EXERCISE INSTRUCTIONS: Among the entries that follow, find every line with the word "swatch" and copy it.

Start of THE DATA

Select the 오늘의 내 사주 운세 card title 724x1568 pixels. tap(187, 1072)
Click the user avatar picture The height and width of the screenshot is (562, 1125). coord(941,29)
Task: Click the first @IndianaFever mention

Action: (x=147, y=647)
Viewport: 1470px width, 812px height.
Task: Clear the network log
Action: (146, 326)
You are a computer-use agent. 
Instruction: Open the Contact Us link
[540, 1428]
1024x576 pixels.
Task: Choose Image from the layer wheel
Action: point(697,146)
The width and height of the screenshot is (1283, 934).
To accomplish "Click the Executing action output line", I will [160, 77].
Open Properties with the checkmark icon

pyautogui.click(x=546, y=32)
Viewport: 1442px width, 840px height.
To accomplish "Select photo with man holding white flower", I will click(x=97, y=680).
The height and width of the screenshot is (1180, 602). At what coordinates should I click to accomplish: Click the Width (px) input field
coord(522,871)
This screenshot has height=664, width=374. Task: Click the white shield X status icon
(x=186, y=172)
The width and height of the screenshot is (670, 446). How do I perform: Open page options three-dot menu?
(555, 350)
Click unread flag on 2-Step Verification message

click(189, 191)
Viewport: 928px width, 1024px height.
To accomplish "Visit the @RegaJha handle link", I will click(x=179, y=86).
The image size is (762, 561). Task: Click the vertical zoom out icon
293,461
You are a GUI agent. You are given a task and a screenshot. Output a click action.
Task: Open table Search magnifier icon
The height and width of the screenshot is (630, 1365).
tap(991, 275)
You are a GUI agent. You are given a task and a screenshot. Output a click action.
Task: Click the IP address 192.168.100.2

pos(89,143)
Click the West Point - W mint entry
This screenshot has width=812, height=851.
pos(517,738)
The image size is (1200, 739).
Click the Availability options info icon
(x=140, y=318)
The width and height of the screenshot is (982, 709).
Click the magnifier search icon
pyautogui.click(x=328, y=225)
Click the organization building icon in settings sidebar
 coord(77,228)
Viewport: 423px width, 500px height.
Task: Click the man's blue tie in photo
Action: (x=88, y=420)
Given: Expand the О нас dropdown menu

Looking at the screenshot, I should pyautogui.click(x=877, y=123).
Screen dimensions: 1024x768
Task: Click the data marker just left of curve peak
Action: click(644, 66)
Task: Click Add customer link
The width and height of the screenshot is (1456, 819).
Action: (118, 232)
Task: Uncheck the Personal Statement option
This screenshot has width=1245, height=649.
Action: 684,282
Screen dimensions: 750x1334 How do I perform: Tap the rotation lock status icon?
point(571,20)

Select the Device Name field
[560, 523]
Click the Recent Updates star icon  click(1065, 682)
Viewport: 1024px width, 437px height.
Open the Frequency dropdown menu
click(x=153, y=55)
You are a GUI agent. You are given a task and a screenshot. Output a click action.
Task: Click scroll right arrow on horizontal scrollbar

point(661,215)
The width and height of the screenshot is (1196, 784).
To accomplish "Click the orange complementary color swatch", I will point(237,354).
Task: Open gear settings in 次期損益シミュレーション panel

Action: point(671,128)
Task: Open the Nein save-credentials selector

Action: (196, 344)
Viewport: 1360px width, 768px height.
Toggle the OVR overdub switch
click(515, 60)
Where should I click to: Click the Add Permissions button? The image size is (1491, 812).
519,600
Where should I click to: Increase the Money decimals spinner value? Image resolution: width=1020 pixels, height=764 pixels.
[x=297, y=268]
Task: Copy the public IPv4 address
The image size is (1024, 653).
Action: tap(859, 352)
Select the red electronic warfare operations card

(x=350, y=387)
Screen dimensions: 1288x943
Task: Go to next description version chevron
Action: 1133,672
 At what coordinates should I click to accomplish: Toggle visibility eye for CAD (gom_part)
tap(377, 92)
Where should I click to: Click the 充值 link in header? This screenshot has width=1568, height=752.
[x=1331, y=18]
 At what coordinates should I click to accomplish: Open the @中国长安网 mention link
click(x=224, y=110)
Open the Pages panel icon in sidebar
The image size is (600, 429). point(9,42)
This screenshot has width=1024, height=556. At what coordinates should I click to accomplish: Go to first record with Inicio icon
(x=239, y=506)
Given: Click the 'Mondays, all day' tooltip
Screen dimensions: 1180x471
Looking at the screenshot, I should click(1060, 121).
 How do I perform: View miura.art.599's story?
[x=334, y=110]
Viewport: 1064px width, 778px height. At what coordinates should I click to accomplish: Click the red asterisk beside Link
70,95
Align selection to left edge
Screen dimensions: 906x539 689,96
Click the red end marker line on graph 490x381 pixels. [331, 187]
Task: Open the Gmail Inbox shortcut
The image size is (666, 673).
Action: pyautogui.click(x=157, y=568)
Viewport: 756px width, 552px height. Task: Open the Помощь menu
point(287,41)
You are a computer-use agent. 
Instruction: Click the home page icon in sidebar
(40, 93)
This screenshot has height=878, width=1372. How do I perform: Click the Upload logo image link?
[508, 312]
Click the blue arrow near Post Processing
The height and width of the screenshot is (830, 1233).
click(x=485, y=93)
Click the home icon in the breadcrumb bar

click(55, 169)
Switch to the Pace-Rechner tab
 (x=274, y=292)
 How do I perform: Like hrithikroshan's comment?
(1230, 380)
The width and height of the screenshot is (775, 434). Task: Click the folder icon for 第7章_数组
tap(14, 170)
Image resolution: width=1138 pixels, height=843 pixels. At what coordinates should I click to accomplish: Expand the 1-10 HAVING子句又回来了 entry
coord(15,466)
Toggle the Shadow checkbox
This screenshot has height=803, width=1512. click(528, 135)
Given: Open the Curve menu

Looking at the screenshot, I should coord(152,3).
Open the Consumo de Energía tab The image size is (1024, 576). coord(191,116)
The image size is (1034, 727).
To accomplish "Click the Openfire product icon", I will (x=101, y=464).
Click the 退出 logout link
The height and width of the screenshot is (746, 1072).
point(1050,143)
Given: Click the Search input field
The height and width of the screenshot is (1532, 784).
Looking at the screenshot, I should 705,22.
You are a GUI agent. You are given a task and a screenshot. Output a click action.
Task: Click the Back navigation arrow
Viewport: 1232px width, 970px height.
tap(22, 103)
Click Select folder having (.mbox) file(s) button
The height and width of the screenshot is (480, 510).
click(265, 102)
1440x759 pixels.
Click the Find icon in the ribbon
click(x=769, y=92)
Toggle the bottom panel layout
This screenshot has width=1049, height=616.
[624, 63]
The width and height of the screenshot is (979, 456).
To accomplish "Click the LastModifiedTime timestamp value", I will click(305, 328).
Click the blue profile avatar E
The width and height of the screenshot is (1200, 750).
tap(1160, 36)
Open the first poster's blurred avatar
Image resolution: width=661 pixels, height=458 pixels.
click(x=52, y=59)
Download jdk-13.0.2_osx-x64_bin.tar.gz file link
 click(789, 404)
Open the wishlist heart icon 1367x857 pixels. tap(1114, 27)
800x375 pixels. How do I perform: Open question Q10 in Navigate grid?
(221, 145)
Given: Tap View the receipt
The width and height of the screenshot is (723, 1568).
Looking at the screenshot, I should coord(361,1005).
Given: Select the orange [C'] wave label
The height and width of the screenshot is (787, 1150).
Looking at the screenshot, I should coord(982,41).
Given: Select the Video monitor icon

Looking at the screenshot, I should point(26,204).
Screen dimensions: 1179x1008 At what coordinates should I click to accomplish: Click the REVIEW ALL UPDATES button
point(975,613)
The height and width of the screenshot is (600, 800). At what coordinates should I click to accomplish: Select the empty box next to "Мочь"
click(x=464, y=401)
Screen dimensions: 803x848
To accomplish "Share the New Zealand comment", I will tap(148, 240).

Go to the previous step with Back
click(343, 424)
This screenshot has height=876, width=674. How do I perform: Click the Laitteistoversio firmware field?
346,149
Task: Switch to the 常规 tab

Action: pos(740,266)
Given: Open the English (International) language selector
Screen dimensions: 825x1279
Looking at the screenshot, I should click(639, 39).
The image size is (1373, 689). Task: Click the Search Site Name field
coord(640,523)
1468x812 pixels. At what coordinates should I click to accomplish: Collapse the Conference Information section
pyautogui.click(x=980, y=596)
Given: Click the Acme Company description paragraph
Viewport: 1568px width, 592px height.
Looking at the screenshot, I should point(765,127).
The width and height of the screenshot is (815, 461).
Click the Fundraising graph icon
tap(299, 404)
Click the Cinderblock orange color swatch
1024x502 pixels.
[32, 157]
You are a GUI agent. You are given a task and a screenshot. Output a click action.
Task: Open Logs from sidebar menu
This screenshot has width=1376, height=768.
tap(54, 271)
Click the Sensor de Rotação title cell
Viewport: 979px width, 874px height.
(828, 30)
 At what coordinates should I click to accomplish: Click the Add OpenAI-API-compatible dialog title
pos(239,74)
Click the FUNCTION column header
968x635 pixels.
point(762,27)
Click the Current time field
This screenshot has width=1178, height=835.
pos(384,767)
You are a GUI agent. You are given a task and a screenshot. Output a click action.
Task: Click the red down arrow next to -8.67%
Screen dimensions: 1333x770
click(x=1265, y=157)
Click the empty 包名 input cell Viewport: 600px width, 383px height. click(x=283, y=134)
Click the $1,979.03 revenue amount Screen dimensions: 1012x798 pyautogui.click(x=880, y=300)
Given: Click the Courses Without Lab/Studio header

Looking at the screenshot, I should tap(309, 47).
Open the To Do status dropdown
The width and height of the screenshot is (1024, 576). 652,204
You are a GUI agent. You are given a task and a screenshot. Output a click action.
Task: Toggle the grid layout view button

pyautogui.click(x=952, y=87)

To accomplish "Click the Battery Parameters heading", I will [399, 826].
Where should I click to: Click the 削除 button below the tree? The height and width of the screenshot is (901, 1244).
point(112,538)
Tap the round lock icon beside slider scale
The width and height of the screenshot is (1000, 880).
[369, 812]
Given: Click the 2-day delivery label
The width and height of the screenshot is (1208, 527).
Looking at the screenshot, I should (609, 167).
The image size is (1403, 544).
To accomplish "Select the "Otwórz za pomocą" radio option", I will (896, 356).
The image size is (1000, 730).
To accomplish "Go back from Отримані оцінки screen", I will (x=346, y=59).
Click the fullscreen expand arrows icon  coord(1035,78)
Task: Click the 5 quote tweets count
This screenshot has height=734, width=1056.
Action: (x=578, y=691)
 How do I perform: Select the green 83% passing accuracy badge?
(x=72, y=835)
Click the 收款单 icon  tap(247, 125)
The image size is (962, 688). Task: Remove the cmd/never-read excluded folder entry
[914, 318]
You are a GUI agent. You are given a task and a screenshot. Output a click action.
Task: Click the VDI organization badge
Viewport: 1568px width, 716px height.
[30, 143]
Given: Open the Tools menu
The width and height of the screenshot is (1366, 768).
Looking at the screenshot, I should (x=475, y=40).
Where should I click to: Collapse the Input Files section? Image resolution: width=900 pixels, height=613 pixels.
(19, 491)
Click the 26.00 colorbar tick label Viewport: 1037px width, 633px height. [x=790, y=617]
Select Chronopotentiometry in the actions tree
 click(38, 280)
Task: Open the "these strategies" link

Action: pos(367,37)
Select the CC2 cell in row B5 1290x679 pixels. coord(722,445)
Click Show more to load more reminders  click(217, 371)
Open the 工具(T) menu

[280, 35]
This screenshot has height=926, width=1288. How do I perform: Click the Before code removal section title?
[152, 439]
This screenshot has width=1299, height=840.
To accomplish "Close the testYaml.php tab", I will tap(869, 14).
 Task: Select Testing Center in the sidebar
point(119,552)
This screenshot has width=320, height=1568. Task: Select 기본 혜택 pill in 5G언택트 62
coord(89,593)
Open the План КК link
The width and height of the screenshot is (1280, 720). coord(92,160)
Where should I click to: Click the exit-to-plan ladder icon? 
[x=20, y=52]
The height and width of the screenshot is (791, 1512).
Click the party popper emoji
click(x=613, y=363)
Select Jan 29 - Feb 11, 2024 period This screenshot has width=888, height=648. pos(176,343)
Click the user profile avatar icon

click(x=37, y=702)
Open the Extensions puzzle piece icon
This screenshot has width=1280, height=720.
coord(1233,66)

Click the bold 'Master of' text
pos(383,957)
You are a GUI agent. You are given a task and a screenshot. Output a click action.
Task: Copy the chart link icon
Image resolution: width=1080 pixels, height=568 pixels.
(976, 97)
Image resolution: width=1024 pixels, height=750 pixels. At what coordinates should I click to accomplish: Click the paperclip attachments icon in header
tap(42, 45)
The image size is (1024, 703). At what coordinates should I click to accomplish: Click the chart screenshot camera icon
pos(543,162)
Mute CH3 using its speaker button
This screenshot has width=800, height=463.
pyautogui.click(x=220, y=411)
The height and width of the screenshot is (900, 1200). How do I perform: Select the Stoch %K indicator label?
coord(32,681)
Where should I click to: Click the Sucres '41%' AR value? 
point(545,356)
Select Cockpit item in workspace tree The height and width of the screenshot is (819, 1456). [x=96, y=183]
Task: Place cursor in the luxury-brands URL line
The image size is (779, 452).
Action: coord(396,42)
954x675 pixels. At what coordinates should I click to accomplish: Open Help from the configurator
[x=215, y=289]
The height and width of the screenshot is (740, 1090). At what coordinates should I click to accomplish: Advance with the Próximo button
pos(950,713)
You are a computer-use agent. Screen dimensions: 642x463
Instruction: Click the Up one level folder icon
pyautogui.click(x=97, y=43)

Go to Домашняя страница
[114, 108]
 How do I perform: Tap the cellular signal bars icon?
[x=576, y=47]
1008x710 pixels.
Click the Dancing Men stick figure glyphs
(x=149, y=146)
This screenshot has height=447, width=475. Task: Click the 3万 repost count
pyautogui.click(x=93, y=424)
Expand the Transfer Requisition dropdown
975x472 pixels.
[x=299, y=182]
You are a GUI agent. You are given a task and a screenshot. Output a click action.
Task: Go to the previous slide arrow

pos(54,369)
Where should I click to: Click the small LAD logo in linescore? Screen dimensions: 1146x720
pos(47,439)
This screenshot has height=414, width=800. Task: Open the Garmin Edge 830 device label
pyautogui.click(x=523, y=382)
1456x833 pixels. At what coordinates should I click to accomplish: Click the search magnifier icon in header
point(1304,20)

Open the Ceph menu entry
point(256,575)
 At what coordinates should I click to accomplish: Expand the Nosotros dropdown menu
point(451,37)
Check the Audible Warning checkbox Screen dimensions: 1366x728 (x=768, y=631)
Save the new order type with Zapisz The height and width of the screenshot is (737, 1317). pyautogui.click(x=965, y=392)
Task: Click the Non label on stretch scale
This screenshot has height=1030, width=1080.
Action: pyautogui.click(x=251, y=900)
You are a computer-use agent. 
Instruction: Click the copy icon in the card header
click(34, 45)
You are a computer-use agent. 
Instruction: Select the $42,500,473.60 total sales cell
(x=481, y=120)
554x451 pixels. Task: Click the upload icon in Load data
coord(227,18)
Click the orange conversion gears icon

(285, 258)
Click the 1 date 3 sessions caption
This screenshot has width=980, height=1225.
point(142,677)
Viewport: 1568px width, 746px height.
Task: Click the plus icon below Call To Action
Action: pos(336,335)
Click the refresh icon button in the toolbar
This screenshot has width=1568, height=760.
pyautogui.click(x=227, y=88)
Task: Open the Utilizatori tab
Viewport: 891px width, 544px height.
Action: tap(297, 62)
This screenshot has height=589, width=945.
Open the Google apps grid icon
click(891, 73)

End of THE DATA

ANSWER TO THE EXERCISE:
To accomplish "Click the orange complementary color swatch", I will point(237,354).
Click the Cinderblock orange color swatch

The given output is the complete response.